第2項の分子にある$\lambda$が正則化の強さを調整するパラメータです。上で見たように、これはlinear_model.Ridge()
ではalpha
パラメータに対応します。Courseraと同じくこのパラメータを 0.001, 0.003, 0.01, 0.03, 0.1, 0.3, 1, 3, 10 と変えてlearning curveをプロットし、どの$\lambda$がいいか検討します。
コードはこちら。
# Xの階乗を計算して新しい特徴量 X_poly とする
# Xは m x 1行列、X_polyは m x 8 行列
poly = preprocessing.PolynomialFeatures(degree=8, include_bias=False)

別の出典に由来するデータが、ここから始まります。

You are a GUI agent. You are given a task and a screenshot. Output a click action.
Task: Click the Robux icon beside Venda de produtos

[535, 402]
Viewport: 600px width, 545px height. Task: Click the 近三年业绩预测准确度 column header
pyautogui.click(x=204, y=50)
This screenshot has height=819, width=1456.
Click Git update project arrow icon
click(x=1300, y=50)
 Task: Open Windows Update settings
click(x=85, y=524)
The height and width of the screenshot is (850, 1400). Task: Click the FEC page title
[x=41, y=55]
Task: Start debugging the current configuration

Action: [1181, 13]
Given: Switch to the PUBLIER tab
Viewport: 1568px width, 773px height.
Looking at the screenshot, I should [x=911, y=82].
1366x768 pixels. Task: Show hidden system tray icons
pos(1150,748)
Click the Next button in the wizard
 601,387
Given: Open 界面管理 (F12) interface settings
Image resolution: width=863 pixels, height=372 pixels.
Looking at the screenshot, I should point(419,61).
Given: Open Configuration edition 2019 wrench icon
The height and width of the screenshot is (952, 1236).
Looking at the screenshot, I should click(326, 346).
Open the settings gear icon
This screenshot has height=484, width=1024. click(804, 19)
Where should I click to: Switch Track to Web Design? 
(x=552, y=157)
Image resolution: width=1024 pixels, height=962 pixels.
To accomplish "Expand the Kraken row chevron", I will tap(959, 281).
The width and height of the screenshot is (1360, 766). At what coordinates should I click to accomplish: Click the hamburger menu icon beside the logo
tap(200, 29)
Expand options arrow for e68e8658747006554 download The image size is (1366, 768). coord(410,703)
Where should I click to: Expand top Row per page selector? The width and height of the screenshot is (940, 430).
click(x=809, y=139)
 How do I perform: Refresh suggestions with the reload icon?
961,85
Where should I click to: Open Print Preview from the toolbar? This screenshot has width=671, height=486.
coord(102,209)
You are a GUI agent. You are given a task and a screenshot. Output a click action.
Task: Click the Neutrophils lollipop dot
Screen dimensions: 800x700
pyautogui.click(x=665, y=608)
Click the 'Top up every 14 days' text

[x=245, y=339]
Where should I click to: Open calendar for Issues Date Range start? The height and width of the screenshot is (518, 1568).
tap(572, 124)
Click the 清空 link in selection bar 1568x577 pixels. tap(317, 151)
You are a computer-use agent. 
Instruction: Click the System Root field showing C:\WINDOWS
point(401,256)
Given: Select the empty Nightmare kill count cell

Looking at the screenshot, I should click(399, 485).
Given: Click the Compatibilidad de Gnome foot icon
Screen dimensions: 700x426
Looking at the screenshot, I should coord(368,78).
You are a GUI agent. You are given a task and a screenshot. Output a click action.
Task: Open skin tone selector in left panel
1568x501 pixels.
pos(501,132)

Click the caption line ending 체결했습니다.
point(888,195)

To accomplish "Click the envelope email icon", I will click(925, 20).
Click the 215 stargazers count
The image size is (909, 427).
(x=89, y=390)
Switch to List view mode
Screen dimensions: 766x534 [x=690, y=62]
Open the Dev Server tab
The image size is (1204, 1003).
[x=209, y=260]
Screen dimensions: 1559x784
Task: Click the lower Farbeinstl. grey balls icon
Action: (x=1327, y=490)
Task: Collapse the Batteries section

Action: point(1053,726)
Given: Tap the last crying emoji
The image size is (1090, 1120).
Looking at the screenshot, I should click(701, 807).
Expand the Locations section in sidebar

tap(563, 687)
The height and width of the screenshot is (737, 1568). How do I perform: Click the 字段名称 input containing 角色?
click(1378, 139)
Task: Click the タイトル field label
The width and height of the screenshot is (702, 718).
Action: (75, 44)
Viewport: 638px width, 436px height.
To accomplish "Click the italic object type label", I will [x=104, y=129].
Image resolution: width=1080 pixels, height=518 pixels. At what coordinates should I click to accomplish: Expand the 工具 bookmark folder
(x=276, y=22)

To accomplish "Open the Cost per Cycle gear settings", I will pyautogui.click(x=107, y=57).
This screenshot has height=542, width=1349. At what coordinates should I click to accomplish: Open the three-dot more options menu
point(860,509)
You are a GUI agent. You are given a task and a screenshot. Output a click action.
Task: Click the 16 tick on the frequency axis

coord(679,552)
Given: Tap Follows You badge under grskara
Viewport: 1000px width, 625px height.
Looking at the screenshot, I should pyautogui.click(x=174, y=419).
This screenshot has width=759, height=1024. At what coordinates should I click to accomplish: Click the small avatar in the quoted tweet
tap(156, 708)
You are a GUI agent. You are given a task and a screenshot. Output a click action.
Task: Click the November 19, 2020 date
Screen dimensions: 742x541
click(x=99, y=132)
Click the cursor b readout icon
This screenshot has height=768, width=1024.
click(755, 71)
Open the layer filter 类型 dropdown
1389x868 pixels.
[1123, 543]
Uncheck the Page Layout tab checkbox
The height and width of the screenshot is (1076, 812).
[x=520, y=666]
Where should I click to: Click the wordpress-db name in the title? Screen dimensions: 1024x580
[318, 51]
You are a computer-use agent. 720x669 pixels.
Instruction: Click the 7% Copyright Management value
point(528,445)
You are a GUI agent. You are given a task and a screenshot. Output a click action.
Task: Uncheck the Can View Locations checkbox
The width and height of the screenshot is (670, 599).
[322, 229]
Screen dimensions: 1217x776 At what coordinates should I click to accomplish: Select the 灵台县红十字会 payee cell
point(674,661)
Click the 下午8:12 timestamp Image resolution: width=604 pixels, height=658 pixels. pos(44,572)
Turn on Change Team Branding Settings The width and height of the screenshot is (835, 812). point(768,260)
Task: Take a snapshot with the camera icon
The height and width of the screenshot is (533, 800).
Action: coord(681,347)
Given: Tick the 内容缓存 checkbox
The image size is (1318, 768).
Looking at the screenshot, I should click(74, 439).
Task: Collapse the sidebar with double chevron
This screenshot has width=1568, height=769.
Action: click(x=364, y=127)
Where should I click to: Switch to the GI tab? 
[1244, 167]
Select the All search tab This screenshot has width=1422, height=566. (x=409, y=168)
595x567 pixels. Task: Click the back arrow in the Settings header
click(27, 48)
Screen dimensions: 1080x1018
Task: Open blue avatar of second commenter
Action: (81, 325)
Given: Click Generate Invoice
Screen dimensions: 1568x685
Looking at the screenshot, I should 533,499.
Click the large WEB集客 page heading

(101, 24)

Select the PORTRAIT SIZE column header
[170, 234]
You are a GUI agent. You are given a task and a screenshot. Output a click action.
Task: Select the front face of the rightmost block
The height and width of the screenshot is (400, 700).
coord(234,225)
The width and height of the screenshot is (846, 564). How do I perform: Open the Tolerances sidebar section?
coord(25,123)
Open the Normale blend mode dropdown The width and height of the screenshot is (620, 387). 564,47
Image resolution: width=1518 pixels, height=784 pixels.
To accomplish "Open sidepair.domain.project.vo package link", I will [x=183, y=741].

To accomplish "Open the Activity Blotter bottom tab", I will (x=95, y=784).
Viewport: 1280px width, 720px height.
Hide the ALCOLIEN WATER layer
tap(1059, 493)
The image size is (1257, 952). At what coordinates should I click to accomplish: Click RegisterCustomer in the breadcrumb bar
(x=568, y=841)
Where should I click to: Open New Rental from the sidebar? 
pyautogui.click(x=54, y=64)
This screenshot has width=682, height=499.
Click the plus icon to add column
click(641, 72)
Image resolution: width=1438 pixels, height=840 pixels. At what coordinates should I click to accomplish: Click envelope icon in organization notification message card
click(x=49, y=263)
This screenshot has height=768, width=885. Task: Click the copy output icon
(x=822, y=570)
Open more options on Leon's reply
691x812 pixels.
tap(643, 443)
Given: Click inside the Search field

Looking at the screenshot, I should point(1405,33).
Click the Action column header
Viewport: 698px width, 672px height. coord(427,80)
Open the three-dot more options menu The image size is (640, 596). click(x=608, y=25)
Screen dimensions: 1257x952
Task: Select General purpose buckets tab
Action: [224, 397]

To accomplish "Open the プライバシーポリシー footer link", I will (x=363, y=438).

X_poly = poly.fit_transform(X) # 訓練データ
Xval_poly = poly.fit_transform(Xval) # Cross Validationデータ
# λを変えてLearning Curveを描いてみる
error_train = np.zeros(9)
error_val = np.zeros(9)
lambda_values = np.array([0.001, 0.003, 0.01, 0.03, 0.1, 0.3, 1.0, 3.0, 10.0])
for i in range(0,9):
# X_polyを使って線形回帰
model = linear_model.Ridge(alpha=lambda_values[i]/10, normalize=True ) # 正則化パラメータalphaを変える
model.fit(X_poly,y)
# 訓練データでのエラーを計算(正則化項つき)
error_train[i] = sum( (y - model.predict(X_poly))**2 ) / (2*y.size) + sum(sum( model.coef_**2 )) * lambda_values[i]/(2*y.size)
# 交差検定用データでのエラーを計算(正則化項つき)
error_val[i] = sum( (yval - model.predict(Xval_poly) )**2 ) / (2*yval.size) + sum(sum( model.coef_**2 ))* lambda_values[i]/(2*yval.size)
px = lambda_values
plt.plot(px, error_train, label="Train")
plt.plot(px, error_val, label="Cross Validation")
plt.xlabel("Lambda")
plt.ylabel("Error")
plt.legend()
plt.show()
プロットはこのようになり、交差検定でのエラー値が最小となっている$\lambda=3$あたりがよいという結果になりました。
おわりに
sklearn.linear_model.Ridge()
には交差検定用のsklearn.linear_model.RidgeCV()
というモデルもあり、学習させると最適なalpha
の数字をいっしょに計算してくれるようです。